● Written task A
In the forum thread on borrowing to invest, list every condition that Spidey gives for considering borrowing to invest.
● Written task B
Please answer these questions from the forum thread on borrowing to invest:
(i) What interest rate does Spidey's HELOC currently carry?
(ii) Which two stocks does Spidey say are weighing down the portfolio?
(iii) With what strategy does FrugalTrader say he uses borrowing when investment income exceeds the after-tax interest expense?
● Written task C
Write the next post in the forum thread on borrowing to invest, picking up after its last message.

**** Source text ****

# Borrowing to Invest



## stinsont (May 29, 2009)

What is everyone's thoughts on borrowing to invest? I have a large LOC at prime. I don't need my LOC for anything right now so it is just sitting there and I think I can make more than the interest rate (which is tax deductible).

Wondering what others have done and what strategy they use ie. dividend/income based vs. value plays.


----------



## CanadianCapitalist (Mar 31, 2009)

See this thread:

http://www.canadianmoneyforum.com/showthread.php?t=1280


----------



## Rickson9 (Apr 9, 2009)

I would borrow to invest if the investment cash flowed.


----------



## stinsont (May 29, 2009)

Rickson9 said:


> I would borrow to invest if the investment cash flowed.


what do you mean 'flowed'?


----------



## FrugalTrader (Oct 13, 2008)

stinsont said:


> what do you mean 'flowed'?


Basically if the investment income exceeded the interest expense after tax. It's a strategy I use with the modified smith manoeuvre.


----------



## Spidey (May 11, 2009)

I would consider borrowing to invest under the following conditions:

- my RRSP and TSRP are maxed out
- I have no consumer loans and particulary no credit card debt
- my mortgage is within 5 years to be being paid off and in my case I would want it completely paid off
- the amount borrowed was very manageable (eg. could be covered if one partner lost their job)
- the market seemed to show significant value

I did borrow with a HELOC after the last crash began and invested in high yielding stocks (some bank preferred shares, REITs, bank shares, Encana, TRP, etc.) Unfortunately, my timing was for the most part way too early, but I'm now in positive territory. I apply all the dividends against the HELOC which currently is at 2.25% (about to raise this month) and is fully tax deductible. My average dividend yield is probably about 6.5%. 

It can work, but be very, very careful.


----------



## stinsont (May 29, 2009)

Spidey said:


> I would consider borrowing to invest under the following conditions:
> 
> - my RRSP and TSRP are maxed out
> - I have no consumer loans and particulary no credit card debt
> ...


By your measure I should consider since I answered 'yes' to all your bullets. With your portfolio what is your capital gain?

BTW; that is a great yield.


----------



## Spidey (May 11, 2009)

_By your measure I should consider since I answered 'yes' to all your bullets. With your portfolio what is your capital gain?_

My capital gain is almost nil. Some holdings like my preferred shares and REITs are up significantly but the portfolio is weighed down mostly by 2 stocks - MBT and HSE which are still significantly below book value (as I mentioned, my timing was a little too early). However, I'm not overly concerned with capital gains in the short term because the dividends keep chugging along and more than cover the expenses.


----------



## stinsont (May 29, 2009)

Interesting. I like MBT; I would own it however I am a little overweight on telecom with RCI.B, BCE and T.

How many stocks would you have in this, or a typical portfolio? You are obviously favoring income in this portfolio; do you do the same in over non-leveraged portfolio's?

**** Dataset extract ****

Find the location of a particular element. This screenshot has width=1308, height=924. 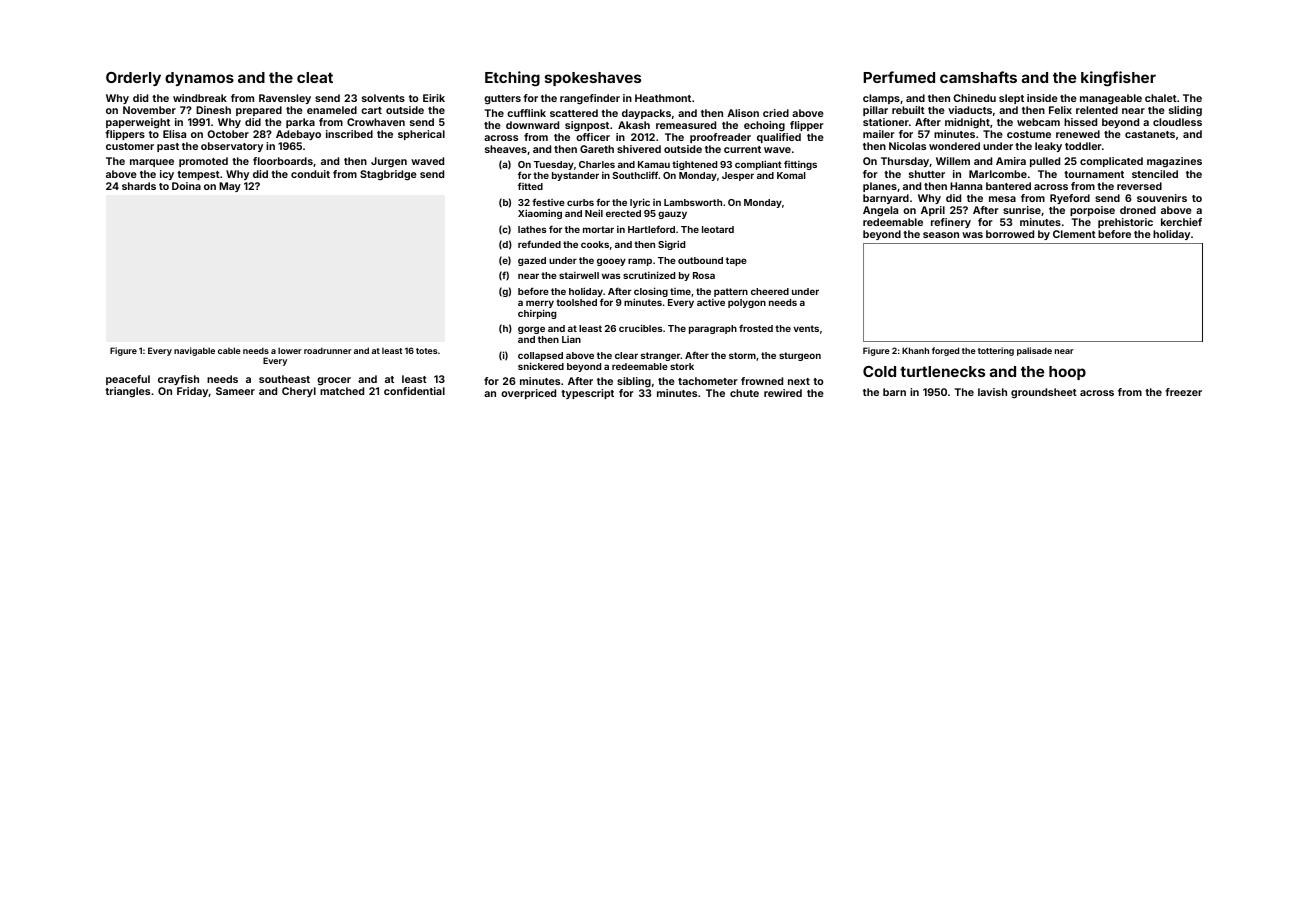

cheered is located at coordinates (770, 291).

****

● Reply A
- my RRSP and TSRP are maxed out
- I have no consumer loans and particulary no credit card debt
- my mortgage is within 5 years to be being paid off and in my case I would want it completely paid off
- the amount borrowed was very manageable (eg. could be covered if one partner lost their job)
- the market seemed to show significant value

● Reply B
(i) 2.25%
(ii) MBT and HSE
(iii) The modified smith manoeuvre

● Reply C
----------



## Spidey (May 11, 2009)

I believe I have about 8 stocks in the leveraged portfolio. My non registered portfolios (leveraged and non leveraged) tends to be a little more high-dividend oriented than my registered portfolios. TSRPs are totally in cash. RRSP tends to be about 70% couch potato (combination of index funds) and perhaps 30% dividend stocks- no REITs or preferreds in the RRSP -- more along the lines of TRP, JNJ and ECA. RESP tends to be a combination of cash (due to needing it soon) and couch potato. In general I do have a preference toward dividend stocks.


----------



## jason26 (Apr 6, 2009)

Does it make sense to borrow from a HELOC to invest in a TFSA account? Can you still tax deduct the interest on the HELOC? Mortgage is done, have HELOC and a good 20 years til retirement so I figure this might be useful.


----------



## FrugalTrader (Oct 13, 2008)

Investment loan interest is not tax deductible if the proceeds are used within a TFSA.


----------



## DrStan (Apr 5, 2009)

Borrowing to invest can be effective if the investor has a solid financial backbone and the wherewithal to hold investments and not sell in a panic if there is a downturn.

I agree with previous posts that priorities, before borrowing to invest, should be 1) clearing all consumer debt; and 2) maxing out registered tax-advantaged accounts, including RRSPs, TFSAs, and RESPs. Getting a grip on mortgage debt depends on one's perspective; some prefer to invest as a priority before paying off their mortgage, others would rather clear the mortgage and then invest. There is no clear cut answer here.

I personally did borrow $35K in March from my HELOC at prime to purchase the XDV ETF (among other things), with a nice dividend yield and some capital appreciation over the past few months. This only represents about 7% of my net worth, so there is very little risk, and the dividend yield more than covers the interest. Since I have no other debt of any kind (and no mortgage), I will gradually pay off the HELOC a few hundreds of dollars at a time, making the income "clear" at some point.


----------



## stinsont (May 29, 2009)

Ok; so I signed the papers yesterday and now officially in debt. Invested half of my LOC with my advisors assistance.

Should easily finance the debt and fees with the income. Most of the gain potential is really tied up in capital gains.


----------



## Fain (Oct 11, 2009)

Good luck on your investments. i'm trying to get a margin loan from my broker currently but i haven't sent in all the required info.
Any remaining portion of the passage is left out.